埼玉県出身の同級生に「俺の出身校にはオーケストラがあるんだ」と言ったところ、激しい反発にあった。「嘘を言え。高校生のオーケストラなどは日比谷高校くらいにしかないよ」というのである。  

この瞬間、僕はそんなに高い文化水準をもつ高校生活を楽しんでいたのかと、改めて痛感したものである。なかなかハイブロウ(highbrow)な学校生活を楽しんでいたのである。  

授業では、一年生の時であったが、社会科の金山先生が1917年のロシア革命、レーニンのネップ(新経済政策)、ケインズ経済学の概要などを熱っぽく語った姿も忘れ難い。音楽の大間知先生が国際的な大ピアニストであるウィルヘルム・ケンプを招いて電気ビルで演奏会を開催したのよ、と楽しげに語ったことも鮮烈に記憶している。
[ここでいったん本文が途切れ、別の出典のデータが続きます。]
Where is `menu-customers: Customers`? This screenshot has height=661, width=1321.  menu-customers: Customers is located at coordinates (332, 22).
数学は不得意であったが、黒沢先生の授業は一瞬たりとも油断や、うたた寝ができなかった。  

三年生の時の十月のある日(その前日、全学連の学生たちが国会正面に突入した)、中川先生が中国の大作家・魯迅の『藤野先生』に触れ、顔を赤らめながら、日中友好の歴史の一齣を語っていた。  
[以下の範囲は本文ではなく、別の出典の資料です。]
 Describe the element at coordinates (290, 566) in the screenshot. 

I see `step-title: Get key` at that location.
こうして富山高校の三年間、僕は音楽に耽溺し、美を求める感性を育み、日本と世界を見る眼の基礎を学んだ。相手はたかが高校生じゃないかと見下したり、手抜きしたりすることのない、真剣な授業が少なくなかった。高校生の年齢ともなると物事に敏感である。いい加減な授業や、「適当」に進められていく時間に対しては、拒否的な嗅覚が働くものだ。  

二年生の頃だったか、夏休みの宿題に小泉八雲の『怪談』の対訳本や、旧制富山高等学校以来から富山大学文理学部に在籍する教官が作成した基礎英語の参考書も与えられた。  

僕の家は旧制富山高等学校があった富山港線蓮町駅に近い。登下校時には富山大学の校舎が見えた。小学生のころから、蓮町のこの学校に小泉八雲の英・仏・和の約2500冊に及ぶ全蔵書を収めた『ヘルン文庫』のあることを知っていた。  

富山高校は、地元の旧制富山高等学校以来の教育・文化の伝統に関わっているのだという感慨のようなものが胸中に去来した。祖父が旧制富山高等学校の尋常科の生徒たちのための寮(「三計塾」)を建設し、経営にあたっていたことも手伝ったのかもしれない。  

わが母校が受験競争に埋没せず、学校全体をおおうエートスに於いても、また部活動に於いてもユニークで、高水準の内容を誇るOnlyOneの学校であり、「地域に根差しつつ世界を見つめる」学校であってほしい、との思いには切なるものがある。